J’ajoute que Virabhadrasana 3 est une posture en trompe l’oeil 🤨. On la voit déployée, les bras étirés en avant et la jambe levée étirée en arrière, en application du concept des opposés (vous vous souvenez de celui-ci n’est-ce pas: à chaque mouvement dans une direction on doit actionner un mouvement dans le sens contraire pour atteindre l’équilibre). En vérité, ce que l’on ne voit pas (et qui est évidemment le plus intéressant), c’est la concentration des forces à un certain endroit. Il n’est pas étonnant, pour un guerrier, de rassembler ses forces 😏!
Pour moi, le centre de gravité se situe dans la région du bassin. Cela tombe bien car cela nous amène au centre du corps. Je précise que Virabhadrasana 3 est une posture difficile pour moi, avec une hanche qui fonctionne mal. C’est pourquoi, j’ai cherché à minimiser mon inconfort et à compenser une certaine faiblesse dans la région du bassin.

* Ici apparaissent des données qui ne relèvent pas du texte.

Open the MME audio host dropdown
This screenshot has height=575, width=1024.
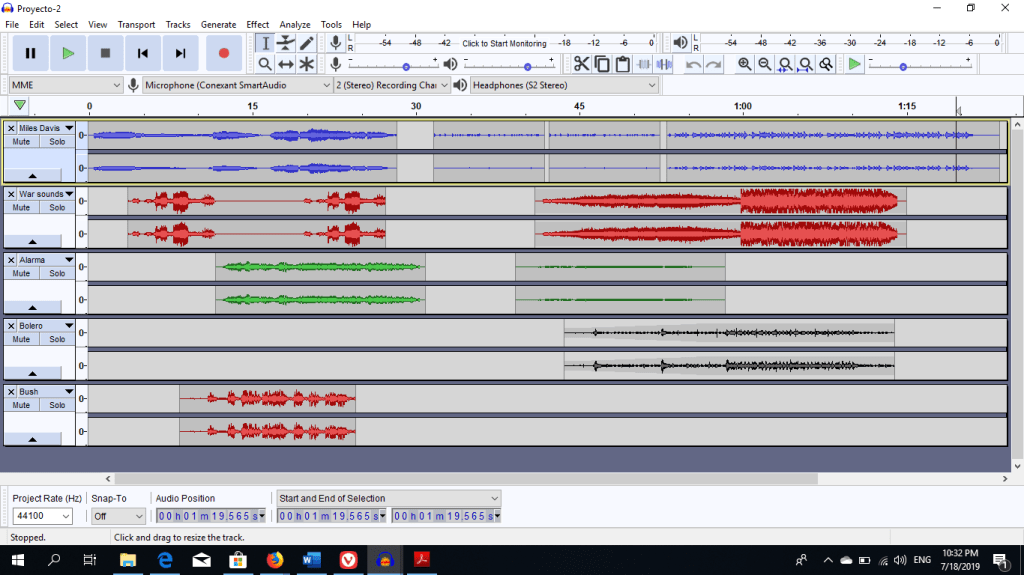coord(66,85)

Je reprends ici ce qui me semble (le plus) difficile dans cette posture:
la stabilité
l’étirement vers l’avant: avec le phénomène du plongeon cette dynamique vers l’avant est perdue, le buste se rétrécit, laissant la place à un guerrier peureux 😂
La réponse à ces deux points réside en une action, elle aussi invisible: Ashvini Mudra ou le sceau du cheval. Ne faut-il pas offrir une monture à notre guerrier?
Ashvini Mudra en réponse
Ashvini Mudra consiste à aspirer le sphincter anal ce qui résulte en une activation du muscle pubo-coccygien. Bonne nouvelle: cela renforce le périnée! Il en résulte:
un gainage interne du bassin
une succion des têtes de fémur vers l’intérieur comme si on était embroché. Cela aide à garder le bassin aligné sur un plan horizontal
une dynamique depuis notre racine vers la tête ce qui participe grandement à la nécessité d’étirer le devant du corps vers l’avant
Faeq Biria nous citait souvant la “bouche anale”. En Caturanga Dandasana il nous commandait de l’aspirer dans le cerveau. On retrouve exactement l’action nécessaire à Virabhadrasana 3. C’est pourquoi, bien que, de prime abord, vous ne puissiez pas voir le lien qui existe entre ces deux postures, je place Caturanga Dandasana en posture soeur de Virabhadrasana 3. La même action de concentration et de mobilisation des forces doit être menée. On y retrouve également les forces opposées avec les talons qui résistent en arrière. L’action des cuisses, et plus précisément du haut des cuisses loin du sol se retrouve dans Virabhadrasana 3 lorsqu’il s’agit de lever la jambe arrière.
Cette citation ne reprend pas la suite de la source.